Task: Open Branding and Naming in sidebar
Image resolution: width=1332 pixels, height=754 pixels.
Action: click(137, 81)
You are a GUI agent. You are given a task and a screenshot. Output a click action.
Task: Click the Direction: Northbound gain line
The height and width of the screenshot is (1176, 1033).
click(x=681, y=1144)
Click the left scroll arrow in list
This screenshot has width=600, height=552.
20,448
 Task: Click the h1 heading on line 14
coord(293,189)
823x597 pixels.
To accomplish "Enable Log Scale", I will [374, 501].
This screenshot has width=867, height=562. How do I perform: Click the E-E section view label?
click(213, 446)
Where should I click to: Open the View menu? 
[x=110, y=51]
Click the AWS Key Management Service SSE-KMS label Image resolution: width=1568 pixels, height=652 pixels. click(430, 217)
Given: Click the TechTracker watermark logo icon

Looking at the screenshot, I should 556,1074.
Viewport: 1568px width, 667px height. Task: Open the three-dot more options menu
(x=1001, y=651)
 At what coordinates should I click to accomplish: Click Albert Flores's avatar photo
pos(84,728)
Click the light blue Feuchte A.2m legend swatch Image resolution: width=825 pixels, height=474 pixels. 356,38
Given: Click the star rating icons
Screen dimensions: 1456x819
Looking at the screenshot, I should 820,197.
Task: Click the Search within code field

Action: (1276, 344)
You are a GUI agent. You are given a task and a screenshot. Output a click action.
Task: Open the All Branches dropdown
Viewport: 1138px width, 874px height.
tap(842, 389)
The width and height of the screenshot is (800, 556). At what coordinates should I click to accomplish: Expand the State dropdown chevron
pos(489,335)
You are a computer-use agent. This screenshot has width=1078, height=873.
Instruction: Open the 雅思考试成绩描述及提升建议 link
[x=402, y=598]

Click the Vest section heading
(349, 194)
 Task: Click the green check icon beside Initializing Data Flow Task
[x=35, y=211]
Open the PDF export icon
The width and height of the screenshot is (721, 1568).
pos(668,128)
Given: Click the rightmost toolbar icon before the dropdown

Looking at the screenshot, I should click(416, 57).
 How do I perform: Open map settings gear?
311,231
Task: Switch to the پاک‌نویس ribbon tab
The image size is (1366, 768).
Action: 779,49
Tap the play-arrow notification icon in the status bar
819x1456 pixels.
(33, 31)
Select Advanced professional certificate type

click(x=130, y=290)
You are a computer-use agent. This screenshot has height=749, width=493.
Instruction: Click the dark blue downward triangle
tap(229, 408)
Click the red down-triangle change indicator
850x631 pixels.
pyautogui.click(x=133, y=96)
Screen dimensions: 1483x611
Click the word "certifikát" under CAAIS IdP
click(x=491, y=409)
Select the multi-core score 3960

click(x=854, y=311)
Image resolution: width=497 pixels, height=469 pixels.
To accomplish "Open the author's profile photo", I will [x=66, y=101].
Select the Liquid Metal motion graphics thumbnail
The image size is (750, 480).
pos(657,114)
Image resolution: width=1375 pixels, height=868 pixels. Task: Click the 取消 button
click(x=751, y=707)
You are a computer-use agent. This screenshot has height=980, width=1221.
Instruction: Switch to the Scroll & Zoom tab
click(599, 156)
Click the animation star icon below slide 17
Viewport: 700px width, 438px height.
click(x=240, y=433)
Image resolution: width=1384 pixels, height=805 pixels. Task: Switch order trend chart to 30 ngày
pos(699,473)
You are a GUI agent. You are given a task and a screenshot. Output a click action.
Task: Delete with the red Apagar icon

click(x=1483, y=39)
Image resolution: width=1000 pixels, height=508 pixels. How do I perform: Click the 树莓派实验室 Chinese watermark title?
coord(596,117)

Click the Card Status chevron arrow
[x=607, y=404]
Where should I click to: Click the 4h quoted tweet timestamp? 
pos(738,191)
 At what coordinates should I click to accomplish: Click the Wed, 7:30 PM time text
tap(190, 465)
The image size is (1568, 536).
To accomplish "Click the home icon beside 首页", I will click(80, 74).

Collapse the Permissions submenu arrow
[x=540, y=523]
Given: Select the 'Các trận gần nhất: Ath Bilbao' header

- - - - -

WORK INSTRUCTIONS » The first line of the entries above and every line after it, up to and including the line with "Click the left scroll arrow in list", should be set down exactly.

ANSWER TO THE PROBLEM »
Task: Open Branding and Naming in sidebar
Image resolution: width=1332 pixels, height=754 pixels.
Action: click(137, 81)
You are a GUI agent. You are given a task and a screenshot. Output a click action.
Task: Click the Direction: Northbound gain line
The height and width of the screenshot is (1176, 1033).
click(x=681, y=1144)
Click the left scroll arrow in list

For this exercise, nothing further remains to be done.